Overall, the more you know, the more leverage you have to work with. Knowing a company’s past failures, for instance, could help you figure out where to focus your value to that company.

Focus On Skill

iGrad.com reminds us that, ultimately, skillset should trump experience. More than a list of places you’ve worked, an employer wants to know you have the necessary skills for the job. Keep the conversation focused on those skills:

…make a business case for why your skill set deserves the pay you ask for, according to Caroline Ceniza-Levine, a career expert, writer, speaker and co-founder of SixFigureStart . “Share market data that shows how much people with this skill make. Show how the skill will add to the company’s bottom line. Focus on what you can do from here on and not years of experience. Keep the discussion centered on the skill as opposed to experience to maximise your negotiations.”

You may have acquired these skills in an internship, university organisation, or part-time job. Either way, try to keep the conversation about your skills and how you’ve honed them.

Offer A Game Plan

If you really want to stand out, you might consider bringing a game plan to the negotiation. Frank suggests:

Maybe you could ask somebody who works in your target department within company to coffee before the interview; ask them what they do on a daily basis and what they think could be improved within the department. Research some ideas for making improvements – you’ll show that you’re passionate enough about the company to put in effort before even being hired. This is hard, which is why most people won’t do it. More opportunity for you.

Over at AfterCollege, career coach Teresa Torres offers a similar suggestion:

Act as if you already have the job. What would you do during your first month? Not sure? Ask people who have similar roles. Do your research. Then come prepared to the interview with an outline of what you would do in the first few weeks. Present it as one potential option, as of course, you would want input from the hiring manager on what you should be doing.

You want to prove you understand the responsibilities and role of your potential job. You know the day-to-day work that goes into it, the long-term goals associated with it, and you have the ability to tackle all of that.

Learn Some Negotiating Techniques

Not everyone agrees on some of the most basic methods for negotiating.

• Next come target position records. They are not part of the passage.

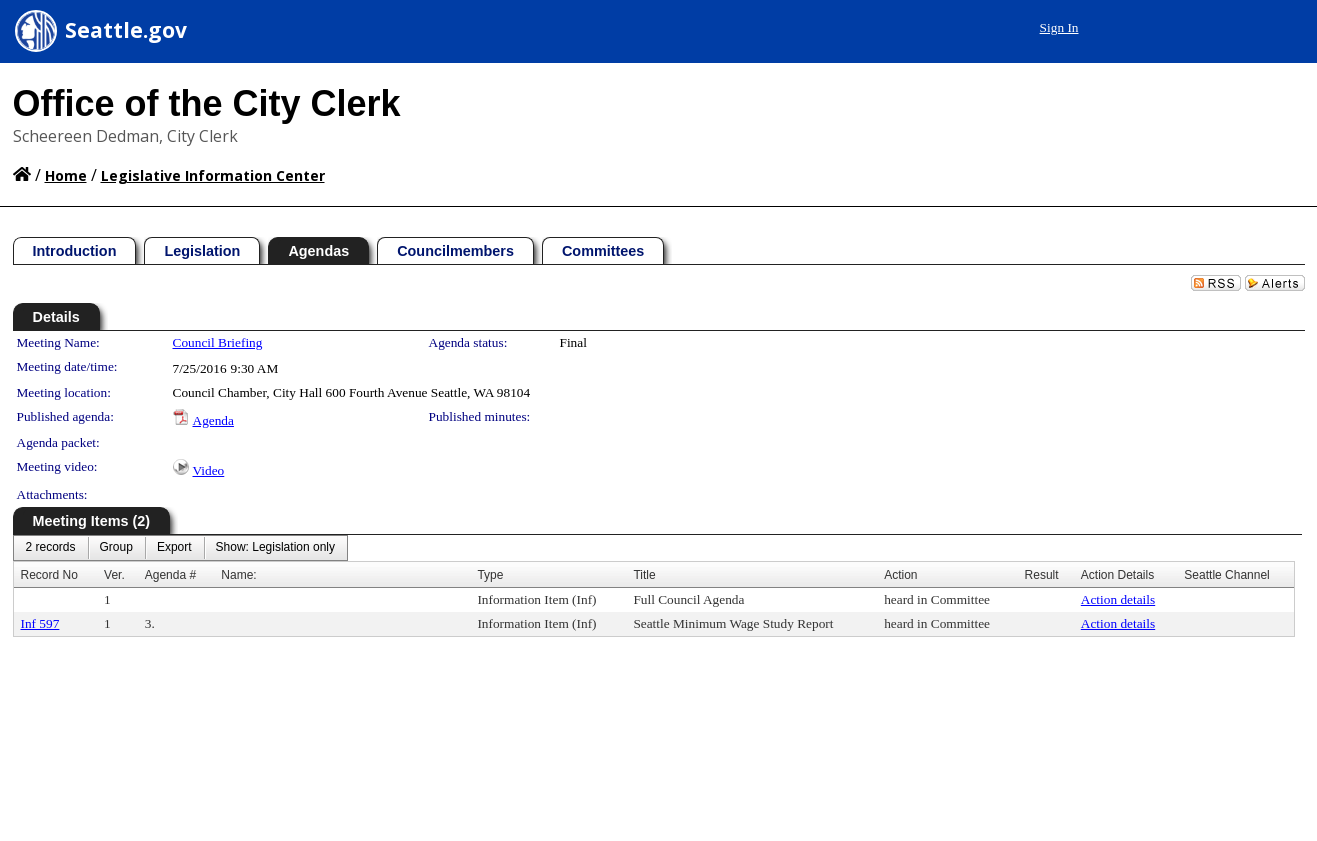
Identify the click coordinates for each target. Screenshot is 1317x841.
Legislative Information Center (213, 175)
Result (1042, 575)
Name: (238, 575)
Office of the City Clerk (207, 103)
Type (490, 575)
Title (644, 575)
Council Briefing (218, 342)
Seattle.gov (126, 30)
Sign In (1059, 27)
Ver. (114, 575)
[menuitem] (51, 548)
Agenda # (170, 575)
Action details (1118, 599)
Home (66, 175)
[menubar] (181, 548)
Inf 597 (40, 623)
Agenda (213, 420)
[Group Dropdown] (116, 548)
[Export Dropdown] (174, 548)
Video (209, 470)
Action (900, 575)
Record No (49, 575)
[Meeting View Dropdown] (275, 548)
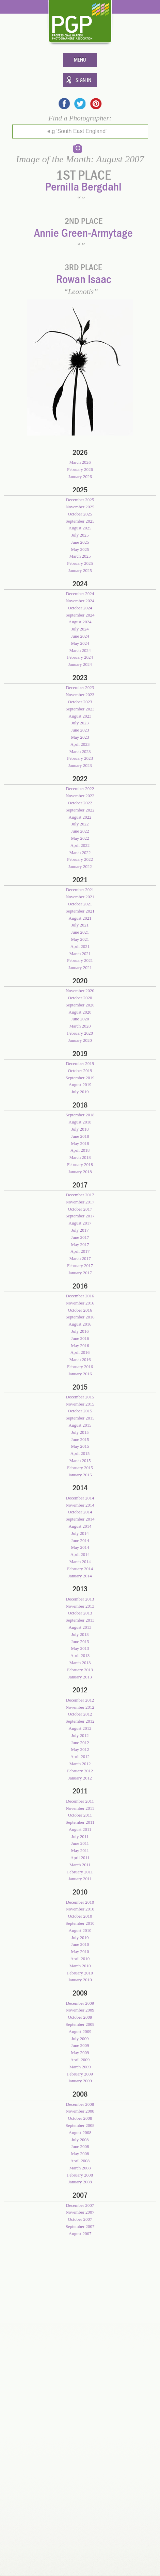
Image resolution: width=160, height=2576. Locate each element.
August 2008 (80, 2132)
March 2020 (80, 1026)
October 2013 (80, 1612)
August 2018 (80, 1122)
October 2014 (80, 1511)
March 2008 (80, 2167)
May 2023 (80, 737)
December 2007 (80, 2205)
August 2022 (80, 817)
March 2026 (80, 462)
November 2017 (80, 1201)
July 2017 (80, 1230)
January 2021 (80, 967)
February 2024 (80, 657)
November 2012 (80, 1707)
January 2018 (80, 1171)
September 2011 (80, 1822)
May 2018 (80, 1143)
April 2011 (80, 1857)
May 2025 (80, 549)
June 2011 (80, 1843)
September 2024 (80, 615)
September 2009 (80, 2024)
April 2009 (80, 2059)
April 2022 (80, 845)
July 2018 (80, 1129)
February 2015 (80, 1467)
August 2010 (80, 1930)
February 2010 (80, 1972)
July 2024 (80, 628)
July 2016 (80, 1331)
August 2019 (80, 1084)
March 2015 (80, 1460)
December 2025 (80, 499)
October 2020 (80, 997)
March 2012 (80, 1763)
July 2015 (80, 1432)
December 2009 (80, 2003)
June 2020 (80, 1018)
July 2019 (80, 1091)
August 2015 (80, 1425)
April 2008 (80, 2160)
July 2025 (80, 535)
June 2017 (80, 1237)
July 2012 (80, 1735)
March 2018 (80, 1157)
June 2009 (80, 2045)
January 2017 (80, 1272)
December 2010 (80, 1902)
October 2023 (80, 701)
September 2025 (80, 521)
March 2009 (80, 2066)
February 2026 (80, 469)
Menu (80, 59)
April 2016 (80, 1352)
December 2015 (80, 1396)
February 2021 (80, 960)
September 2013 (80, 1620)
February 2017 (80, 1265)
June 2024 (80, 636)
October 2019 (80, 1070)
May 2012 (80, 1749)
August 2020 (80, 1012)
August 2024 (80, 621)
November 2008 (80, 2111)
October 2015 (80, 1410)
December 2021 (80, 889)
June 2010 (80, 1944)
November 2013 (80, 1606)
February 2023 (80, 758)
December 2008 (80, 2104)
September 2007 (80, 2226)
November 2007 (80, 2212)
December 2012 (80, 1700)
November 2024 (80, 600)
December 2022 (80, 788)
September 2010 (80, 1923)
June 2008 (80, 2146)
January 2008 (80, 2181)
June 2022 (80, 831)
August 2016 (80, 1324)
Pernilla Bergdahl (83, 186)
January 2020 (80, 1040)
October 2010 (80, 1916)
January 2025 (80, 570)
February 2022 (80, 859)
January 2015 (80, 1474)
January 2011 (80, 1878)
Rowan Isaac (83, 279)
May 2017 (80, 1244)
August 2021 (80, 918)
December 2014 (80, 1497)
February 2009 (80, 2074)
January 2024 (80, 664)
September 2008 (80, 2125)
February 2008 (80, 2175)
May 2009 (80, 2052)
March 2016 (80, 1359)
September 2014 (80, 1519)
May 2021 (80, 939)
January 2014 (80, 1575)
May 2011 (80, 1850)
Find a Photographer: (79, 118)
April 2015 (80, 1453)
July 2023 (80, 722)
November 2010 (80, 1909)
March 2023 (80, 751)
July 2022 (80, 823)
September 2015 (80, 1418)
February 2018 (80, 1164)
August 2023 (80, 716)
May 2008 (80, 2153)
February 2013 (80, 1669)
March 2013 (80, 1662)
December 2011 (80, 1801)
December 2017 (80, 1194)
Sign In (83, 80)
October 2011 (80, 1815)
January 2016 (80, 1373)
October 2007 (80, 2219)
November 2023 (80, 694)
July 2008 (80, 2139)
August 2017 (80, 1223)
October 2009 (80, 2017)
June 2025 (80, 542)
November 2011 (80, 1808)
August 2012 (80, 1728)
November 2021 (80, 896)
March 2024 (80, 650)
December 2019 (80, 1063)
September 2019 (80, 1077)
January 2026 (80, 476)
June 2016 (80, 1338)
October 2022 (80, 802)
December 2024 (80, 593)
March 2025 (80, 556)
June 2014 (80, 1540)
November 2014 (80, 1505)
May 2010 (80, 1951)
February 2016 (80, 1366)
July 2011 (80, 1836)
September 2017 (80, 1215)
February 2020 (80, 1033)
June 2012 (80, 1742)
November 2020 (80, 990)
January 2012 (80, 1778)
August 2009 (80, 2031)
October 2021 (80, 903)
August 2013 (80, 1627)
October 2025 (80, 513)
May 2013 (80, 1648)
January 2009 (80, 2080)
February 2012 (80, 1770)
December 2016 (80, 1295)
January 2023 (80, 765)
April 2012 (80, 1756)
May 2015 (80, 1446)
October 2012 (80, 1714)
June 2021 (80, 932)
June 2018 (80, 1136)
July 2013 (80, 1634)
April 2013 (80, 1655)
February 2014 (80, 1568)
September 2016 (80, 1316)
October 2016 (80, 1310)
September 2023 (80, 708)
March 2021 (80, 953)
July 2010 (80, 1937)
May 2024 (80, 643)
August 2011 (80, 1829)
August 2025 (80, 527)
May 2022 (80, 838)
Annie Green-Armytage (83, 232)
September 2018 (80, 1114)
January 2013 (80, 1676)
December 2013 (80, 1599)
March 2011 (80, 1864)
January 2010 (80, 1979)
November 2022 (80, 795)
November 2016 (80, 1303)
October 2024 (80, 607)
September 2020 (80, 1004)
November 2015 (80, 1404)
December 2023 (80, 687)
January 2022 (80, 866)
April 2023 (80, 744)
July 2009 (80, 2038)
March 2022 (80, 852)
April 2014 (80, 1554)
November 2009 (80, 2010)
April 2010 (80, 1958)
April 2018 (80, 1150)
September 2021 (80, 911)
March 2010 (80, 1965)
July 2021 (80, 925)
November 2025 (80, 506)
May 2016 (80, 1345)
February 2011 (80, 1871)
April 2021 (80, 946)
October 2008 (80, 2118)
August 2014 (80, 1526)
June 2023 (80, 730)
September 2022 (80, 810)
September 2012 (80, 1721)
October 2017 (80, 1209)
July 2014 (80, 1533)
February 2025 (80, 563)
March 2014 (80, 1561)
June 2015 (80, 1439)
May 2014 (80, 1547)
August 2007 (80, 2233)
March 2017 (80, 1258)
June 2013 (80, 1641)
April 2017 (80, 1251)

For some techniques, you’ll have to learn the pros and cons of each and decide which ones work best for you.

For example, in his post on this topic, money writer J.D. Roth suggests waiting for the employer to make the first mention of money. Thus, don’t mention your salary expectation until they give you an actual figure. ” If you do, you provide an anchor for the negotiation, and that can only hurt you,” he says.

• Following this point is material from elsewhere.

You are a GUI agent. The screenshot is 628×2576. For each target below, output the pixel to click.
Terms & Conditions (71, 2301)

But for some, this method may not work. Our own Alan Henry writes:

The game of salary chicken doesn’t work for everyone, and more and more employers know full well that candidates want to hear how much they’re willing to pay before disclosing how much they make. They will insist on at least knowing how much you make now, and many will even call your current or previous employer to find out if you’re being truthful.

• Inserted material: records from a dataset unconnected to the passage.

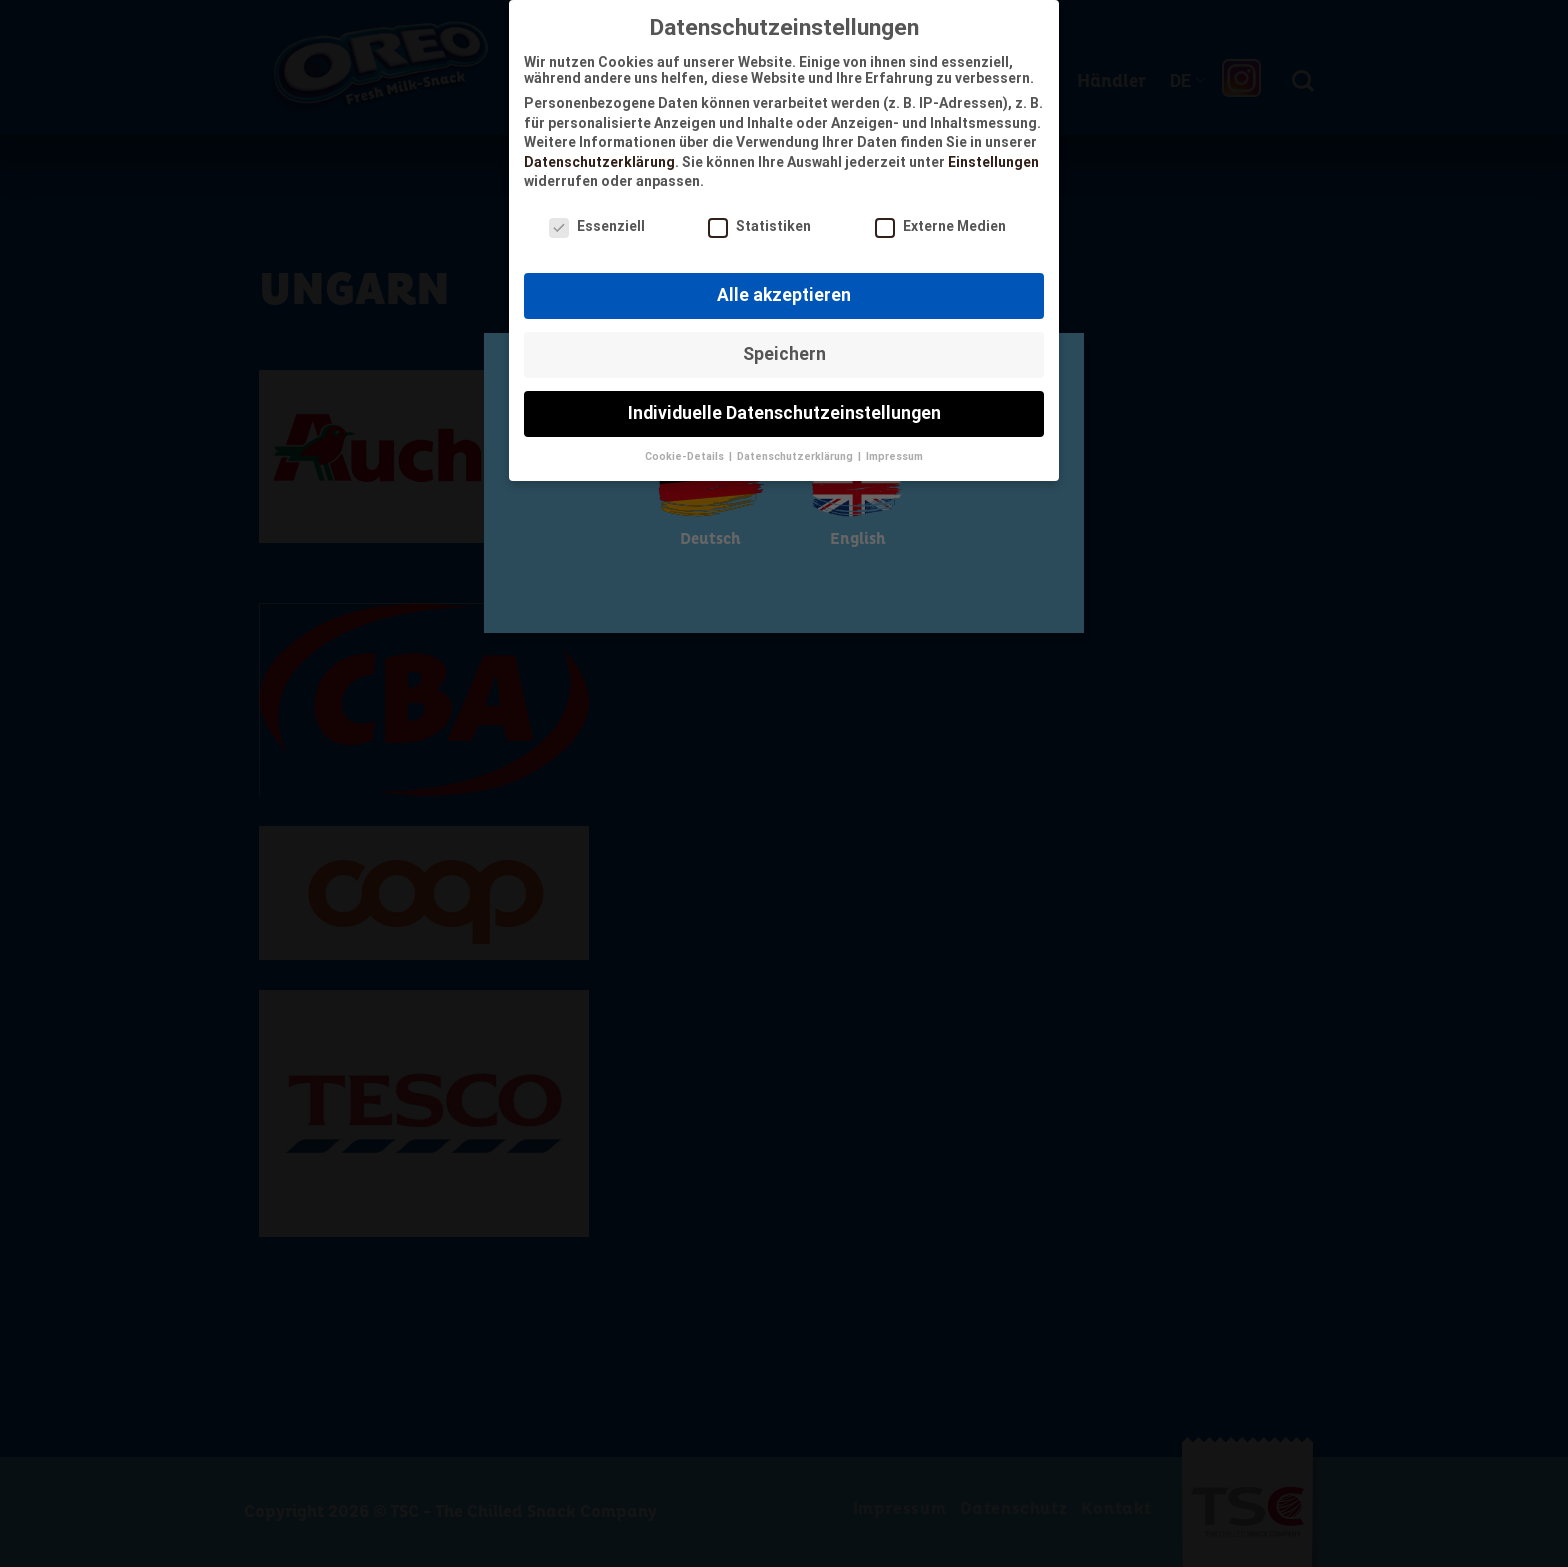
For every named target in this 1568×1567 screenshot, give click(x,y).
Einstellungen (993, 157)
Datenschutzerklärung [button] (796, 451)
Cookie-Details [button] (686, 451)
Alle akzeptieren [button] (784, 290)
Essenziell (597, 221)
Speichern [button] (784, 349)
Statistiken (759, 221)
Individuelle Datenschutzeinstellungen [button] (784, 408)
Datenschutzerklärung (599, 157)
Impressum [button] (894, 451)
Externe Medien (940, 221)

We’ve also suggested the Briefcase Technique. In a weekly video Q&A, author Ramit Sethi explained how it works:

So the client says, ‘You know, I’m really just curious. What’s your price here?’ And what you say at that point is, ‘Oh, actually, before we get to that, let me just show you something I put together.’ And you literally pull out, from your briefcase, a 1-, 2-, 3-, 5-page proposal document. And this proposal…is actually about…things you found in their business that you could improve, and exactly how you would go through it.

This is similar to coming up with a game plan. But by bringing it up as the money conversation starts, you can prep the discussion by impressing them with your research and foresight.


Many recent grads feel lucky enough just to get a job and don’t bother negotiating their pay. But you can be grateful for a job and negotiate an income that matches your worth in a workplace. In fact, doing so is critical. Not only will it serve as a benchmark for future pay increases; it’s also a good introduction in what it’s like to be part of the working world.